In my previous post about photographing peppers, I mentioned that they were intended for a commission that didn’t work out. This is the reshoot for that commission. I had a much more specific talk with the client about the look they were after. It turns out, it was pretty much the exact opposite of what I had done. I was under the false assumption that after looking at the dark paintings I was working on, the client would want something along the same lines.
So I took more photos. And let me tell you, it wasn’t easy. Arranging peppers for a top down shot is much, much harder than it appears. The peppers either look very obviously arranged, flat, too spread out, or too clumped together. On top of that, I had a really hard time creating nice arrangements for a square format. For my final shot, I tossed the peppers on the floor and mostly left it. The haphazard approached worked better and looked more natural than arranging each pepper by hand. I do really like some of the deliberate arrangements though.
Since I’ve been practicing mostly dark photography this year, it was really fun to experiment with bright photography. The set up as essentially the same, but the effect is entirely different. My favorite part of all of this is the barn wood background. The boards are actually from a chicken coop that was given to us by our neighbor. It was rotting in his yard and we needed a coop so he told us we could have it if we moved it. It was a whole big thing to move it the 50 feet from his yard to ours that involved completely dismantling it. I’m pretty sure we didn’t reassemble it correctly because we had a pile of leftover boards. I found the least damaged boards I could and whitewashed one side to get their current look.
Here’s a quick peak at my set up in action and my lovely studio assistant, Ki-ki. She just loved messing with the white sheet hanging up. The little devil spent most of her time on the other side of the sheet attacking me through it whenever I got close enough. But she was a fun distraction from the tedious job of arranging peppers. 🙂
This is the final image selected. It’s the result of trying to make the peppers look dimensional, natural, and well composed. It isn’t perfect, but it was the most successful, natural looking shot and most importantly the client loves it. A few things need to be addressed to create a better composition, but it is easy to move things around in a sketch.

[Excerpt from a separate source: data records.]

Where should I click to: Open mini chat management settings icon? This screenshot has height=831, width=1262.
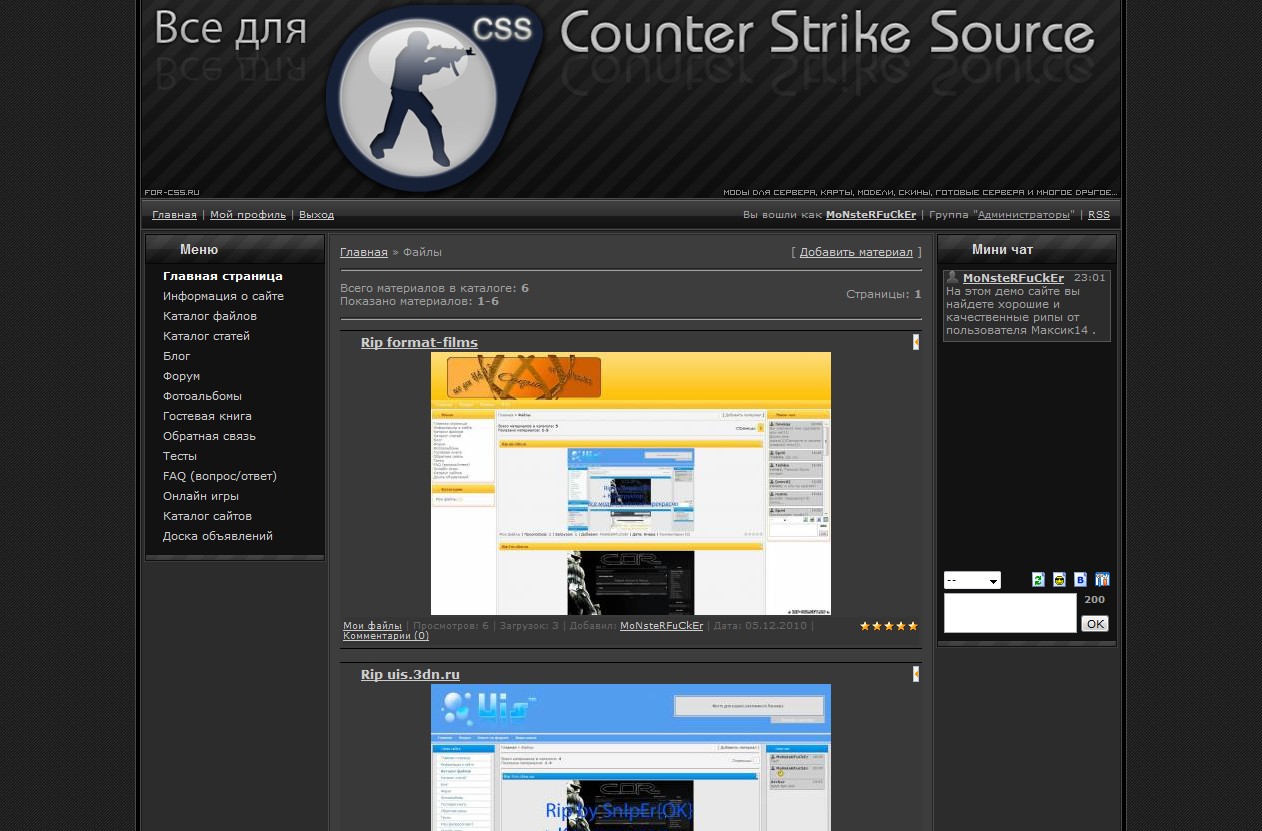[x=1102, y=580]
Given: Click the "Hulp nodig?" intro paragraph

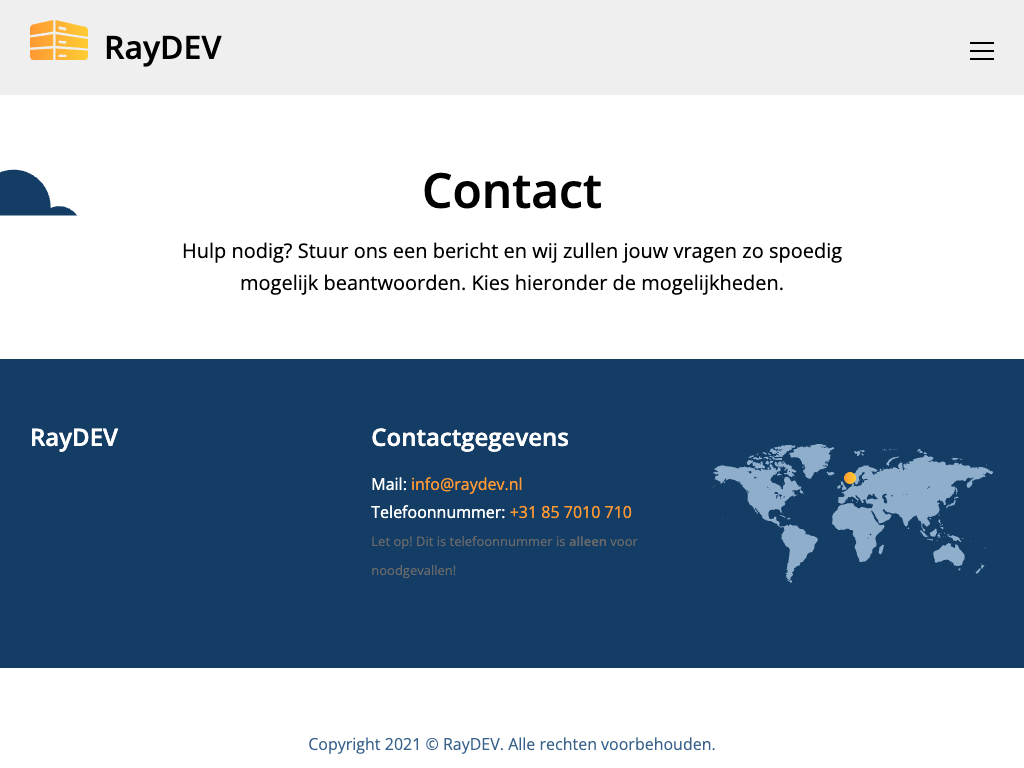Looking at the screenshot, I should [512, 266].
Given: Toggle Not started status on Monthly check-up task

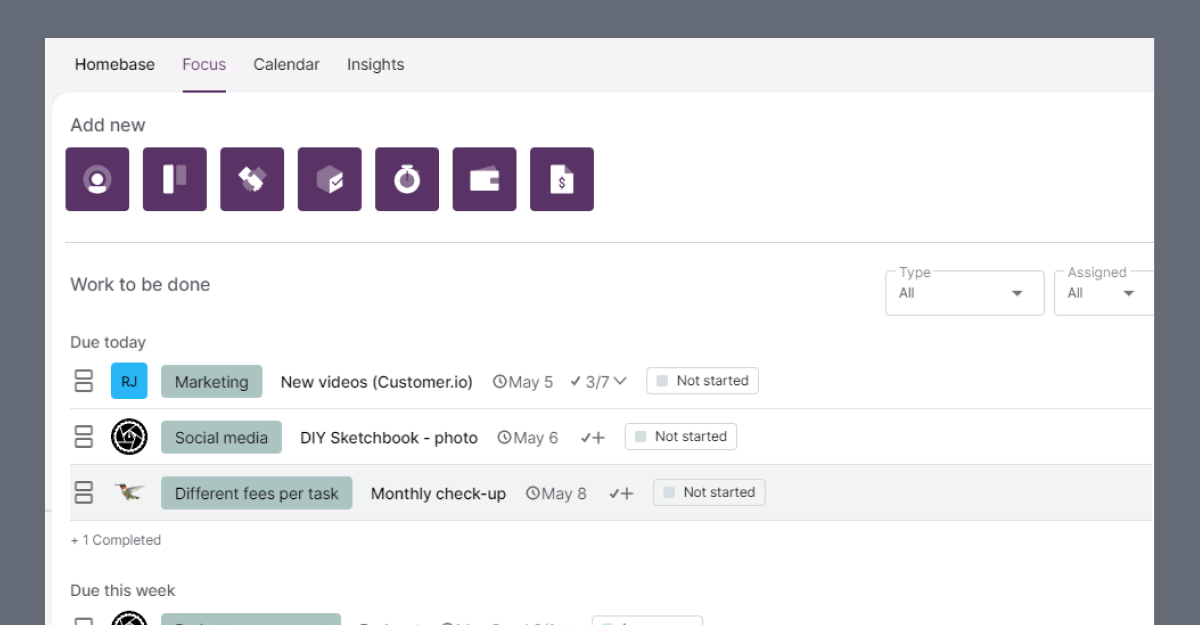Looking at the screenshot, I should (709, 493).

When I paint, I don’t just copy my reference photo. It’s my normal practice to change things so they work better as a painting. For a while I had a problem with my husband directly comparing my paintings to the photos and focusing on things that were different; things I either changed on purpose or messed up and didn’t mind or even liked. I kept telling him that an exact copy wasn’t my goal, but he couldn’t help but compare them so now I ask him to critique without looking at the references. This is the same reason I don’t normally post photos of the references with my paintings. I think the comparison is an unnecessary distraction. Has anyone else run into this problem?